The problems with JetBlue Flight 292 marked at least the seventh time that the front landing gear of an Airbus jet has locked at a 90-degree angle, forcing pilots to land commercial airliners under emergency conditions, according to federal records.


No one has been injured in the incidents, which span roughly a decade. There are more than 2,500 planes in operation worldwide from the Airbus 320 family, which includes the related Airbus 318, 319, and 321 models. Aviation safety officials yesterday noted that the planes have a good safety record.


In the most recent case, JetBlue’s flight from Burbank to New York’s John F. Kennedy International Airport, carrying 140 passengers, was forced on Wednesday to make an emergency landing at Los Angeles International Airport. The plight of the aircraft was televised nationwide, beginning with the plane circling over the California coast and ending at an LAX runway with a landing marked by fire streaming from the plane’s front wheels.

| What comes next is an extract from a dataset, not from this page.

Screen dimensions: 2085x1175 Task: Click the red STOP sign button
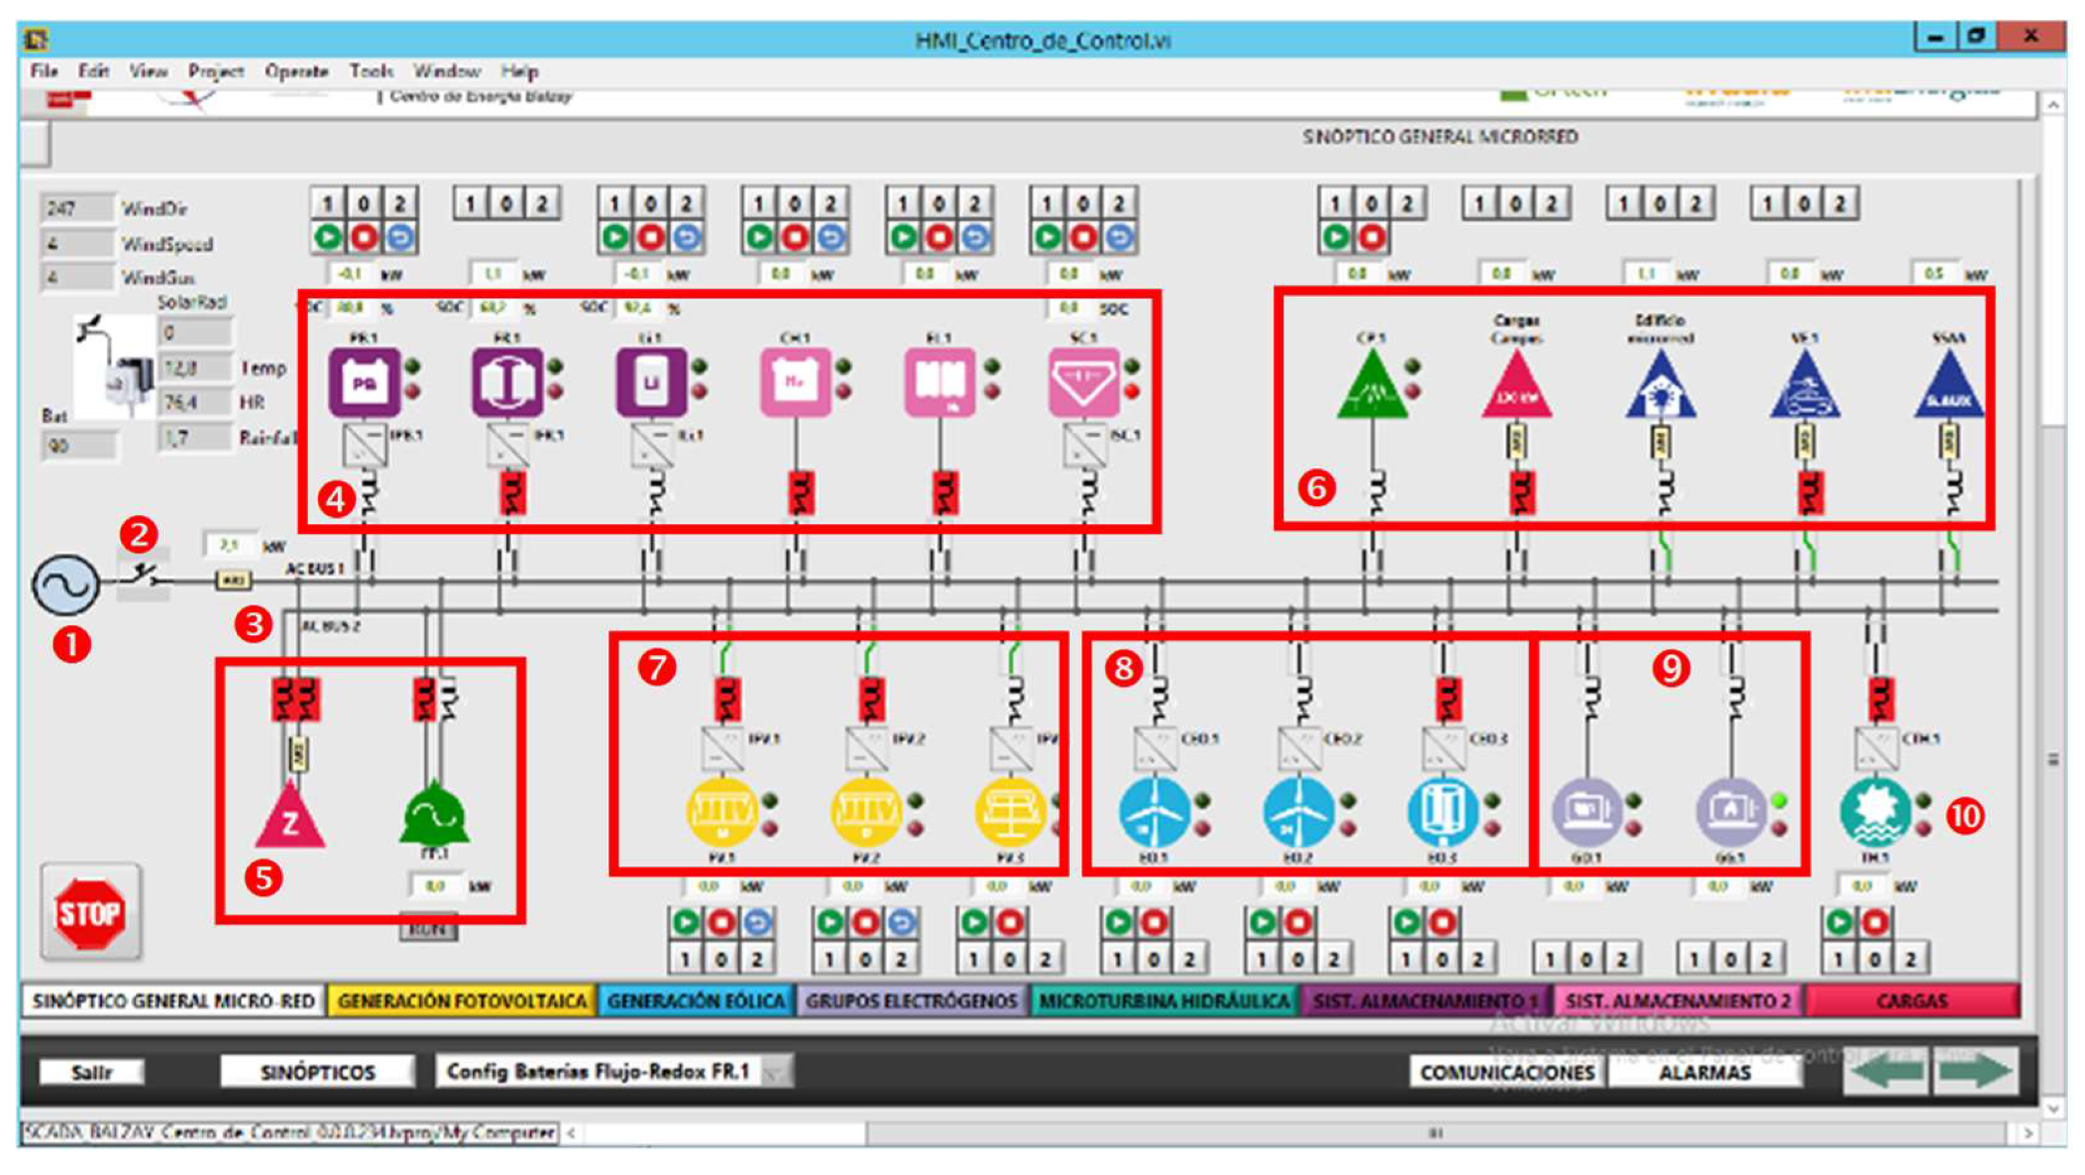90,913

A senior air safety investigator with the National Transportation Safety Board, which is investigating Wednesday’s incident, Howard Plagens, called problems with landing gear “common.” At a news conference yesterday at the Proud Bird Restaurant outside LAX,he said he believed passengers had no reason for concern about the safety of the Airbus fleet.


“How many Airbus A320s are out there?” he said, noting that the number of times the wheels have locked is small.


“Incidents happen every day” involving landing gear of all types of planes, he said.


The locking of the nose gear on Airbus jets is one of several recurring problems with the plane’s nose landing gear. A Canadian study issued last year documented 67 incidents of nosewheel failures on Airbus 319, 320, and 321 aircraft worldwide since 1989.


Mr. Plagens said that the A320 wasn’t grounded following previous incidents involving the nose gear because “they did do fixes for those things.”


After the initial investigation, the NTSB will look at maintenance records for other Airbus A320 aircraft, Mr. Plagens said. Investigators will review other instances involving the popular plane’s nose wheel, as well as modifications recommended to fix the problem.


“If we find a pattern, we’ll certainly do something,” he said.


NTSB officials expect the investigation into Flight 292’s emergency landing to take six to nine months. They already have removed the cockpit voice recorder and the digital flight data recorder from the plane and sent them to Washington for evaluation. In the next few days, safety officials will decide whether to send the entire landing gear assembly to New York, where mechanics would take it apart piece by piece and reassemble it to try to recreate the failure.